- [STORED DATA]
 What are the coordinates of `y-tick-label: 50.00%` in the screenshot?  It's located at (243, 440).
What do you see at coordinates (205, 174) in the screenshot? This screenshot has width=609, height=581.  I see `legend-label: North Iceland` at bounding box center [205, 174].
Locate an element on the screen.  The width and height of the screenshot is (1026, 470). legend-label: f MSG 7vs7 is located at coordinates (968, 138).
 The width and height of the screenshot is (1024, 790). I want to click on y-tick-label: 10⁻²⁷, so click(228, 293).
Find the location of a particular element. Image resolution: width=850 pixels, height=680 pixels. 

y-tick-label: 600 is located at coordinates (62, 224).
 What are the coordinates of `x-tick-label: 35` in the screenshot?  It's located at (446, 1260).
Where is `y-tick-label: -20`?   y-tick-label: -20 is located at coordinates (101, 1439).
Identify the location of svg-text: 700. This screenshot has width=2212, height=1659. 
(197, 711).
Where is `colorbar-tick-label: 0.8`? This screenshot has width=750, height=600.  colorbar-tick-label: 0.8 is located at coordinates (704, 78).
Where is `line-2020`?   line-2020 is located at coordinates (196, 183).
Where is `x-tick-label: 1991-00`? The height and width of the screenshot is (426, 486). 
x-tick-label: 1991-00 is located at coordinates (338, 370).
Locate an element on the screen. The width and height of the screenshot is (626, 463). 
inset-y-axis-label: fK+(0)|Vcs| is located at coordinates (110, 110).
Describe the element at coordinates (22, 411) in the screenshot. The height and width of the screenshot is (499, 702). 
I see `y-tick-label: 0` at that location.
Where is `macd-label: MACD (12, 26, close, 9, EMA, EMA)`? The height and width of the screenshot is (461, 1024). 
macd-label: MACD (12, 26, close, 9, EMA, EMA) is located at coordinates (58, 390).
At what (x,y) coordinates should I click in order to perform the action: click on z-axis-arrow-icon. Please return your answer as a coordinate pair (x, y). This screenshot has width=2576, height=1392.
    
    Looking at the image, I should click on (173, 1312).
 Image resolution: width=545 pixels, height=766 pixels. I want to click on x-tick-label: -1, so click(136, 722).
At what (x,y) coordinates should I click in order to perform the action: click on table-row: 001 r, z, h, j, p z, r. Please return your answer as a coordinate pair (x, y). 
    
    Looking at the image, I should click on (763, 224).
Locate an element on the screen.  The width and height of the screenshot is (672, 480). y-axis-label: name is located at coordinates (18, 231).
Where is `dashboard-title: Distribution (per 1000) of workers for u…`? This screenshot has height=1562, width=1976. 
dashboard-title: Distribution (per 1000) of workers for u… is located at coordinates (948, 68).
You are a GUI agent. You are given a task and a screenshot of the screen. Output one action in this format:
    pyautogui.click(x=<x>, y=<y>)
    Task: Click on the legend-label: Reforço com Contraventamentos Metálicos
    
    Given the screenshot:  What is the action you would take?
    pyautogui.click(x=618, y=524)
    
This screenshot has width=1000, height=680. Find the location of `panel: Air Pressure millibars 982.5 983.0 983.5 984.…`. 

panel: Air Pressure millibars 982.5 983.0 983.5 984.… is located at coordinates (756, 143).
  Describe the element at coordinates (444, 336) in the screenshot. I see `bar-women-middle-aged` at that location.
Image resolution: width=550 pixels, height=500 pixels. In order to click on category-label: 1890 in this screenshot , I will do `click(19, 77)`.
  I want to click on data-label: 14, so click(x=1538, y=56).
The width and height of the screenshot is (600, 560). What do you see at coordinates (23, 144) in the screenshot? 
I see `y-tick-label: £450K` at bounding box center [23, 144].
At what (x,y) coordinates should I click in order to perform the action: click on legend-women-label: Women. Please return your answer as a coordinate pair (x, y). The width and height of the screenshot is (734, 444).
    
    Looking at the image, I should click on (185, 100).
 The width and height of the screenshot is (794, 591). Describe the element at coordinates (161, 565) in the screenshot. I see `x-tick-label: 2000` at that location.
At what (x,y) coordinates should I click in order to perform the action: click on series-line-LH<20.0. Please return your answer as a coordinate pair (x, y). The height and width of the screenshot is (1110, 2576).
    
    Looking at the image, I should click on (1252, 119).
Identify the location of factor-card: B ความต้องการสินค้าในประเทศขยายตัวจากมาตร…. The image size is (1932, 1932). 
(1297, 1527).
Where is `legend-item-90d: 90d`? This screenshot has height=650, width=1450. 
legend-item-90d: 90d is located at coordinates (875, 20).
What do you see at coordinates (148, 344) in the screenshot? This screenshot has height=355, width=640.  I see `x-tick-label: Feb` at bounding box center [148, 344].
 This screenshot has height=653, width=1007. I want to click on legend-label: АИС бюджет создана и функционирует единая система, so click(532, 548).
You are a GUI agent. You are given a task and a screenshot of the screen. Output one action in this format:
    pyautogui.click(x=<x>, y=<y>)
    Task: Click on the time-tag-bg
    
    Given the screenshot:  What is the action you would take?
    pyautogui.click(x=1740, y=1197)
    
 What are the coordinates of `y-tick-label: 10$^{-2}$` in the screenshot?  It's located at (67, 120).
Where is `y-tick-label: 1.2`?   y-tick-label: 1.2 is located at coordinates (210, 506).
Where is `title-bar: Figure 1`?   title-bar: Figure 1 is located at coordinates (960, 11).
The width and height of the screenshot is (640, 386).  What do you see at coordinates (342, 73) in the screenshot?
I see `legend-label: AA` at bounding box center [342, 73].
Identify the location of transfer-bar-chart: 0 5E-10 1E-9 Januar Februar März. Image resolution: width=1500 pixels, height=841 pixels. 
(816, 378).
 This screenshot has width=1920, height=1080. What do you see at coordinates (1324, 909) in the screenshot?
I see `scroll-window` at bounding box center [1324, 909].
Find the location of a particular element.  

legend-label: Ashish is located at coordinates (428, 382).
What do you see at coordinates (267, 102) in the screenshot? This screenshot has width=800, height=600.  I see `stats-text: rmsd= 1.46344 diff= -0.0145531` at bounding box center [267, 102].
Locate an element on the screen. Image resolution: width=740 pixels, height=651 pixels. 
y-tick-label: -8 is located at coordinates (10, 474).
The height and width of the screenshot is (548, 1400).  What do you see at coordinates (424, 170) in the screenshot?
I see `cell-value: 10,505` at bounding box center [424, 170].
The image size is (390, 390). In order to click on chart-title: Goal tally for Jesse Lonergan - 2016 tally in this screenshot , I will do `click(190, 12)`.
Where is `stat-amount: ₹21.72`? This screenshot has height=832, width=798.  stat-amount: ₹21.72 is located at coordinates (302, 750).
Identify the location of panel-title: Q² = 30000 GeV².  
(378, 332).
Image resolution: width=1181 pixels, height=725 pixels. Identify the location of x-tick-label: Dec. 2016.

- [WHAT THIS TASK INVOLVES]
Copy the data word for word, starting at its first line and stopping after the line that contains "What do you see at coordinates (205, 174)".

- [YOUR SOLUTION]
 What are the coordinates of `y-tick-label: 50.00%` in the screenshot?  It's located at (243, 440).
What do you see at coordinates (205, 174) in the screenshot? This screenshot has width=609, height=581.  I see `legend-label: North Iceland` at bounding box center [205, 174].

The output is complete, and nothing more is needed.